### Vorliegender Text ###

Ab dem Jahr 2017 sammelte die Österreichische Post Informationen über die politischen Affinitäten der
österreichischen Bevölkerung. Mit Hilfe eines Algorithmus definierte sie anhand sozialer und demografischer
Merkmale „Zielgruppenadressen“. Aus den so gesammelten Daten leitete die Österreichische Post ab, dass ein
bestimmter Bürger eine hohe Affinität zu einer bestimmten österreichischen politischen Partei habe. Die
verarbeiteten Daten wurden jedoch nicht an Dritte übermittelt.
Der betroffene Bürger, der der Verarbeitung seiner personenbezogenen Daten nicht zugestimmt hatte, behauptet,
er habe dadurch, dass ihm eine besondere Affinität zu der fraglichen Partei zugeschrieben worden sei, großes
Ärgernis und einen Vertrauensverlust sowie ein Gefühl der Bloßstellung verspürt. Als Ersatz des ihm angeblich
entstandenen immateriellen Schadens begehrt er vor den österreichischen Gerichten die Zahlung von 1 000 Euro.
Der österreichische Oberste Gerichtshof äußerte Zweifel in Bezug auf den Schadensersatzanspruch, den die
Datenschutz–Grundverordnung (DSGVO)1 für den Fall vorsieht, dass wegen eines Verstoßes gegen diese Verordnung
ein materieller oder immaterieller Schaden entstanden ist. Dieses Gericht möchte vom Gerichtshof wissen, ob der
bloße Verstoß gegen die DSGVO ausreicht, um einen Schadenersatzanspruch zu begründen, und ob für den Ersatz
der entstandene immaterielle Schaden einen bestimmten Grad an Erheblichkeit erreichen muss. Des Weiteren
möchte es wissen, welche unionsrechtlichen Vorgaben für die Festsetzung der Höhe des Schadenersatzes bestehen.
In seinem heutigen Urteil stellt der Gerichtshof als Erstes fest, dass der in der DSGVO vorgesehene
Schadenersatzanspruch eindeutig an drei kumulative Voraussetzungen geknüpft ist: einen Verstoß gegen die
DSGVO, einen materiellen oder immateriellen Schaden, der aus diesem Verstoß resultiert, und einen
Kausalzusammenhang zwischen dem Schaden und dem Verstoß. Demnach eröffnet nicht jeder Verstoß gegen
die DSGVO für sich genommen den Schadenersatzanspruch. Eine andere Auslegung liefe dem klaren Wortlaut
der DSGVO zuwider. Zudem führt nach dem Wortlaut der Erwägungsgründe der DSGVO, die speziell den
Schadenersatzanspruch betreffen, ein Verstoß gegen die DSGVO nicht zwangsläufig zu einem Schaden und muss
ein Kausalzusammenhang zwischen dem fraglichen Verstoß und dem entstandenen Schaden bestehen, um einen
Schadenersatzanspruch zu begründen. Somit unterscheidet sich die Schadenersatzklage von anderen in der DSGVO
vorgesehenen Rechtsbehelfen – insbesondere von jenen, die die Verhängung von Geldbußen erlauben –, für die das
Vorliegen eines individuellen Schadens nicht nachgewiesen werden muss.

###

● Aufgabenliste
[1] Beantworte zum Text über den Schadenersatz nach der DSGVO diese Fragen:
(a) Ab welchem Jahr sammelte die Österreichische Post Informationen über politische Affinitäten?
(b) Welchen Betrag verlangt der betroffene Bürger als Ersatz?
(c) An wie viele kumulative Voraussetzungen ist der Schadenersatzanspruch laut Gerichtshof geknüpft?
[2] Schreibe aus dem Text über den Schadenersatz nach der DSGVO den Abschnitt von „Der betroffene Bürger, der“ bis einschließlich „1 000 Euro.“ wortgetreu ab.

### Zu prüfende Einträge ###

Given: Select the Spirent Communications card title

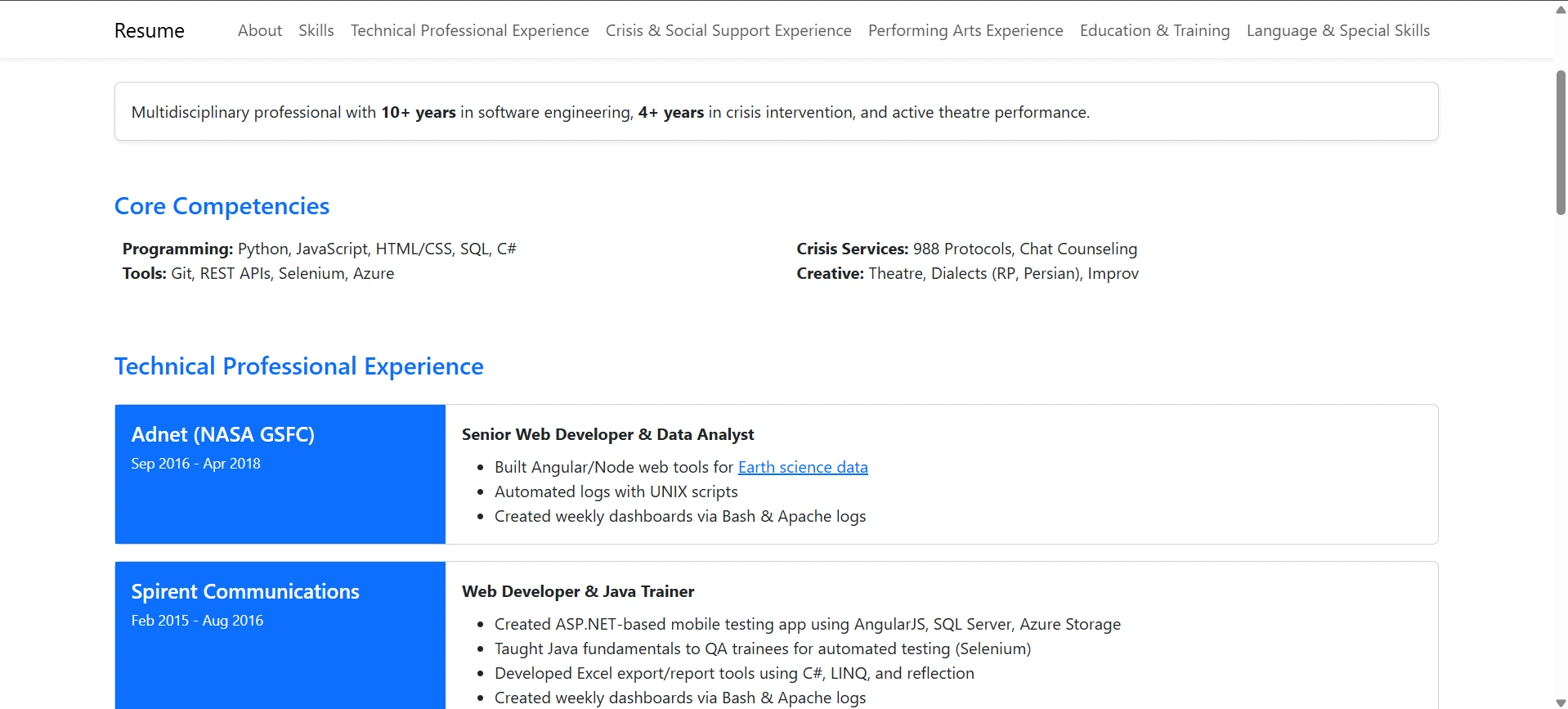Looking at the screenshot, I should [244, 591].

###
### Zu prüfende Einträge ###

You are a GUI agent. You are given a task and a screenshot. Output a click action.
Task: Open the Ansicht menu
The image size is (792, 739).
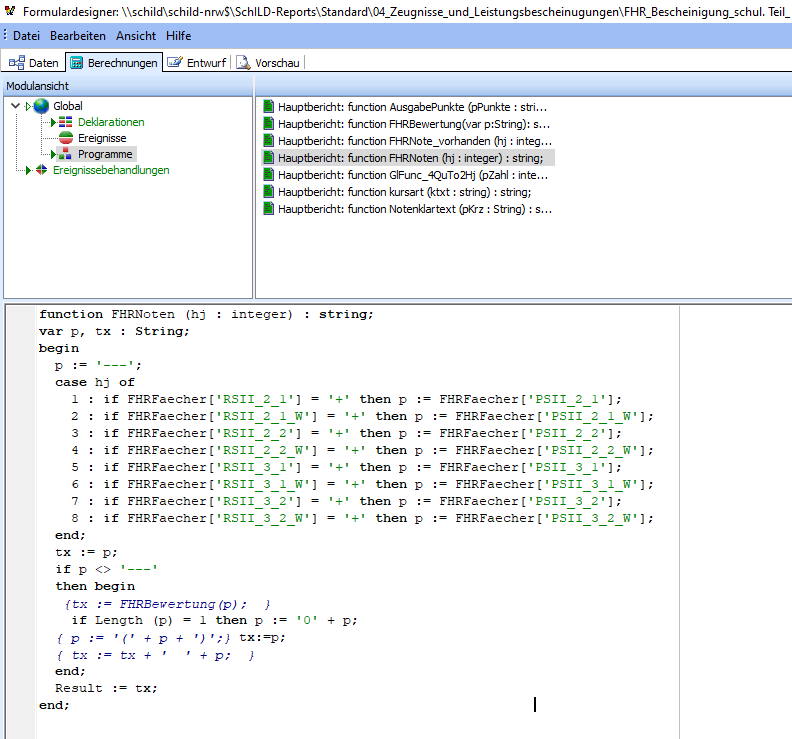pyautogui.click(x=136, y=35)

###
### Zu prüfende Einträge ###

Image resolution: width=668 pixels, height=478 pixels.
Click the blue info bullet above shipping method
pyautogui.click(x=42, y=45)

###

● Antworten je Aufgabe
[1]
(a) Ab dem Jahr 2017.
(b) 1 000 Euro.
(c) An drei: einen Verstoß gegen die DSGVO, einen daraus resultierenden materiellen oder immateriellen Schaden und einen Kausalzusammenhang zwischen Schaden und Verstoß.

[2]
Der betroffene Bürger, der der Verarbeitung seiner personenbezogenen Daten nicht zugestimmt hatte, behauptet,
er habe dadurch, dass ihm eine besondere Affinität zu der fraglichen Partei zugeschrieben worden sei, großes
Ärgernis und einen Vertrauensverlust sowie ein Gefühl der Bloßstellung verspürt. Als Ersatz des ihm angeblich
entstandenen immateriellen Schadens begehrt er vor den österreichischen Gerichten die Zahlung von 1 000 Euro.